REQUIRED WORK: Go through the data line by line. Copy each one holding the string "computer".

[Items from a data source]
::::

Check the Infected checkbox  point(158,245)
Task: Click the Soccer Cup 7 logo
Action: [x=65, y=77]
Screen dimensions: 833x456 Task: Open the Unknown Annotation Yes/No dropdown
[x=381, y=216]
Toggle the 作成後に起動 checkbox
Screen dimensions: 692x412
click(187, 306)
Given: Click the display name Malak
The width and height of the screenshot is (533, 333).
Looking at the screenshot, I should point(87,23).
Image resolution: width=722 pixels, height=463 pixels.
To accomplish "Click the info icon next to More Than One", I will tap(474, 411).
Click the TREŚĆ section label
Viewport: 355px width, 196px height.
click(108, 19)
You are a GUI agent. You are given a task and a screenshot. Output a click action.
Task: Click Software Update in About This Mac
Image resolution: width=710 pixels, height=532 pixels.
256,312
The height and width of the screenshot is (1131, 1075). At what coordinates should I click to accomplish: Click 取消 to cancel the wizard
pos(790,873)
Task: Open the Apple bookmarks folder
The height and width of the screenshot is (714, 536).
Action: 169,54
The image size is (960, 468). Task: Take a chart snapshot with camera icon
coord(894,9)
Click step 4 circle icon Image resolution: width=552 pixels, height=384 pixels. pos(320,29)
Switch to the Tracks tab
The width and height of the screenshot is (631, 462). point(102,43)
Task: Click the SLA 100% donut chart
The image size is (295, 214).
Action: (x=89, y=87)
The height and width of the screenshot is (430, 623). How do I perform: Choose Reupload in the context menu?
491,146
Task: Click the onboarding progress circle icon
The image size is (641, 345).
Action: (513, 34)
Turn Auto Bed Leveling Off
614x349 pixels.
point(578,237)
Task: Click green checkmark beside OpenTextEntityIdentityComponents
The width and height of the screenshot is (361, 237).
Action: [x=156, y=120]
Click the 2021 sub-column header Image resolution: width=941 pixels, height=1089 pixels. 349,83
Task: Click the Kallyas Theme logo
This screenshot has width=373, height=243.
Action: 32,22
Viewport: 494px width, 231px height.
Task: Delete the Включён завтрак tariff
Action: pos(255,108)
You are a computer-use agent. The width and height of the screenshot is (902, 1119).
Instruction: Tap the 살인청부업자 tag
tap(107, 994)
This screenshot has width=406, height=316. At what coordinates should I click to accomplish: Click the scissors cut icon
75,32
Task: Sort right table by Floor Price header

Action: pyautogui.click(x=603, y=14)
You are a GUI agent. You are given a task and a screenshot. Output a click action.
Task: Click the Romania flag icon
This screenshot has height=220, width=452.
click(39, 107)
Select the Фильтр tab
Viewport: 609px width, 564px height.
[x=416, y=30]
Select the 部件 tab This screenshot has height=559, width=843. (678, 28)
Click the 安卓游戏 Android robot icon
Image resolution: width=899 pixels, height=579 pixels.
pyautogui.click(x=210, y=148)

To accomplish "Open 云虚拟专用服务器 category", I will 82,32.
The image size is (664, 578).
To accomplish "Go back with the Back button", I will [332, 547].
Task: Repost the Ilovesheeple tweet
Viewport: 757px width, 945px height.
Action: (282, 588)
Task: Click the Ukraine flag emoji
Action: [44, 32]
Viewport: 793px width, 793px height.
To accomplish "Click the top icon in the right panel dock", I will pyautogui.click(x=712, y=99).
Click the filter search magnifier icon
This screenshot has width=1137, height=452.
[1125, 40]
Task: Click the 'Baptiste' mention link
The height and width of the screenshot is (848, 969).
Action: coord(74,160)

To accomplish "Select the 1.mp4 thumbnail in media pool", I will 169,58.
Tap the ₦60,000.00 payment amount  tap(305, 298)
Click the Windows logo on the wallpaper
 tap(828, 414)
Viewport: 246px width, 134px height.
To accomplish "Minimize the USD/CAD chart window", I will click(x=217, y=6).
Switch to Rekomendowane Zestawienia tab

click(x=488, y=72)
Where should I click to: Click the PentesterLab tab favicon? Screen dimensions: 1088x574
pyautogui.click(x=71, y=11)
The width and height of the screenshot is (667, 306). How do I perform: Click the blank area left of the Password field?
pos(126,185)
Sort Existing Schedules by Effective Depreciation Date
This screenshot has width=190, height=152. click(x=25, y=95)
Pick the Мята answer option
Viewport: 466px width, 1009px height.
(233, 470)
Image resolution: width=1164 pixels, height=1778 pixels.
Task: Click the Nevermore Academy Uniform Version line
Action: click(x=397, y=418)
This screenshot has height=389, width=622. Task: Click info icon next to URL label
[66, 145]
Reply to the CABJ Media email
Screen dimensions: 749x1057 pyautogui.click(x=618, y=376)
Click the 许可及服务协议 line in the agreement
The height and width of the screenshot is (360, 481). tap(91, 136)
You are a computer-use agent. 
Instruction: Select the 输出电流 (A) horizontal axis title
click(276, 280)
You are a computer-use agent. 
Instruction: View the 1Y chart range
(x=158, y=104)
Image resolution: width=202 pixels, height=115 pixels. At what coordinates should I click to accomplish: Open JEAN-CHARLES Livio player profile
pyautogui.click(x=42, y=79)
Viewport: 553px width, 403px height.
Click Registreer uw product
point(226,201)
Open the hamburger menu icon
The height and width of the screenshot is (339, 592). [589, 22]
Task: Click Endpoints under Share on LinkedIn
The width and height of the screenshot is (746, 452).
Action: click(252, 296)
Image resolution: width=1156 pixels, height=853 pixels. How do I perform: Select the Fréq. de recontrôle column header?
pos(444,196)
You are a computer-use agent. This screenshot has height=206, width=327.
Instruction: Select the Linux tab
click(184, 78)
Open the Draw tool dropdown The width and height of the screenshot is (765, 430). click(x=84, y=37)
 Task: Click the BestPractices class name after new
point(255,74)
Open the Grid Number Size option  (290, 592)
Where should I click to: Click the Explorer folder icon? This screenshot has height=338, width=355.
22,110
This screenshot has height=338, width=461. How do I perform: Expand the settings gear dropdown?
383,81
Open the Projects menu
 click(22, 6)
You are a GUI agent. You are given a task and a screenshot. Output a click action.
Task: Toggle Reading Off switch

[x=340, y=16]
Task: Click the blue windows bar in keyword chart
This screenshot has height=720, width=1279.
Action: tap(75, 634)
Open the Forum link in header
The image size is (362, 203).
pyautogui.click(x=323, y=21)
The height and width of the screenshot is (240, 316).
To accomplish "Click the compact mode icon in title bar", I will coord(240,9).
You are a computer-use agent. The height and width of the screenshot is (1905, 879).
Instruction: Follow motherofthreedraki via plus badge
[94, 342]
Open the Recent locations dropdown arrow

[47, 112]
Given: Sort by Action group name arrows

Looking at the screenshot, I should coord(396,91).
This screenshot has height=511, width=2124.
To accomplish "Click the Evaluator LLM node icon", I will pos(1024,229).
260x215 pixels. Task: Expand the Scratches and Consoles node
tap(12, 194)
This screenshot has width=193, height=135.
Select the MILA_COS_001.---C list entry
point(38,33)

::::

SOLUTION FOR THIS PROBLEM:
You are a computer-use agent. The width and height of the screenshot is (902, 1119).
You are a computer-use agent. 
You are a computer-use agent. 
You are a computer-use agent. This screenshot has height=206, width=327.
You are a computer-use agent. The height and width of the screenshot is (1905, 879).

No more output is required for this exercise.